2011年6月23日(木)
競争力とリスク対応 両立
緊急時の調達先確保 特注部材の仕様統合カギ
ポイント
○部品のカスタマイズ化が供給網混乱の背景
○日本に残る生産を海外に移せば競争力失う
○仮想的な「調達の二重化」へ平時から準備を
(記事)
確かに意味は分かるのですが、部品仕様の共通化は実際には非常に難しいでしょう。
難しいというより不可能と言ってもいいと思います。
物理的には可能ですがビジネス的に無理、と言えばいいでしょうか。
日産とルノーという資本面でも強く結びついた同一グループ内企業同士でも部品の共通化はなかなかできないでいます。

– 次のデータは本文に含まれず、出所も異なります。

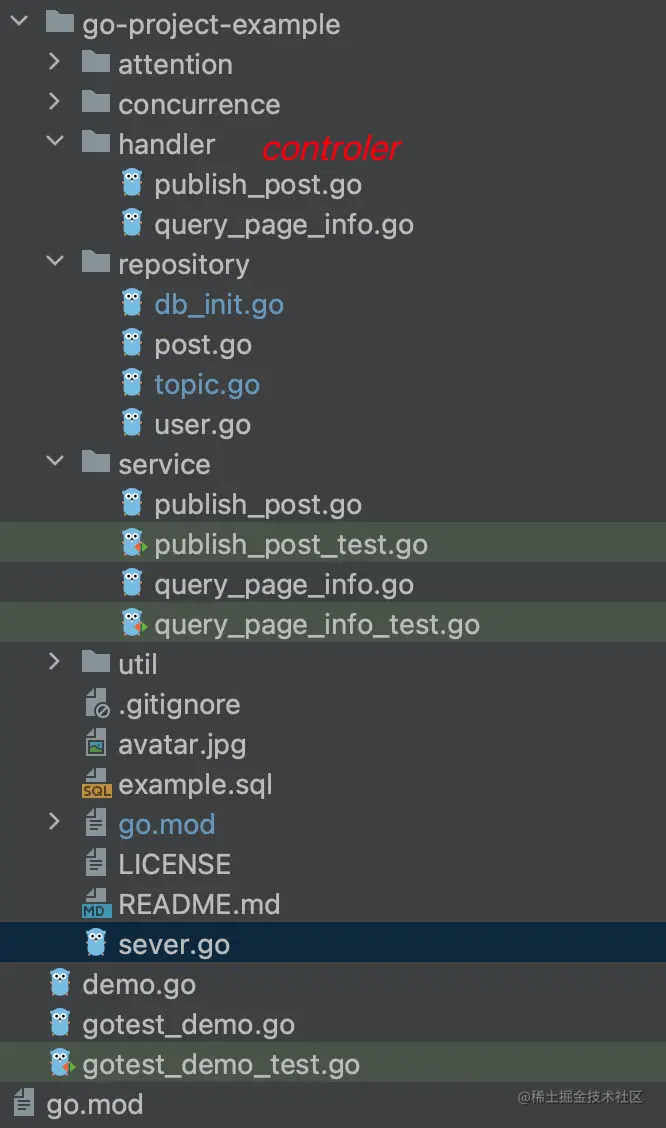
Task: Click the test file icon for publish_post_test.go
Action: pyautogui.click(x=132, y=544)
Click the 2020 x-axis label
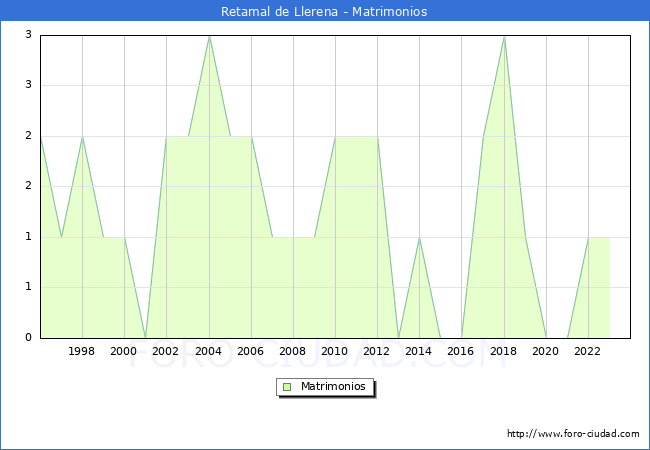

同一グループでもない企業同士となりますと、はっきり言って部品共通化は不可能でしょう。
実際の現場では製品の設計が先にできあがります。
それから部品の仕様に落とし込んでいくのです。
部品の仕様が先にあるのではないのです。
「このような設計にしたいからこのような仕様の部品がいる」という流れで部品の仕様も決まってきます。
ですから先に部品の仕様を決めてしまうと当然製品の設計にも縛りが出てきます。
製品の設計の幅や自由度が著しく狭くなります。
それはそれこそ競争力を殺ぐ結果になります。
どの企業も同じ製品を製造する、そんなことは誰も望んでいないでしょう。
率直に申し上げて、部品使用の共通化は不可能です。
部品の外部依存 修正を
加工以外のムダ省け トヨタ方式の原点に回帰
ポイント
○製造業で付加価値を生むのは加工時間だけ
○部品の内製化や垂直統合を再検討する必要
○「後工程引き取り」は不良在庫避ける仕組み
(記事)
【コメント】
製造業で付加価値を生むのは加工時間だけ、というのは随分乱暴な議論だなという気がします。
停滞時間(待ち時間)がムダなのは分かりますが、あのアップルを見ても分かるように、
「設計」も非常に大きな付加価値を生み出します。
また「研究開発」も縁の下の力持ち的存在であり、設計や生産を影で支えていると思います。
同様に出荷前の検査も、不良品や返品率を減らして顧客満足度を上げて更なる受注につなげていると考えれば、
これもまた隠れた大きな付加価値と呼べるでしょう。
また、トヨタが例に出されていますが、部品の内製化について書かれています。
物流の時間やコストを削減するために垂直統合を行え、とのことです。
例えば自動車メーカーで部品を内製化するとしますと、記事にありますように、確かに、
部品納入が完成車組み立てラインと同期化でき、部品在庫は必要なくなり、部品輸送コストも部品在庫切れの不安もなくなります。
確かにそれはそうなのですが、今度は部品生産のための原材料や素材の問題が出てくるでしょう。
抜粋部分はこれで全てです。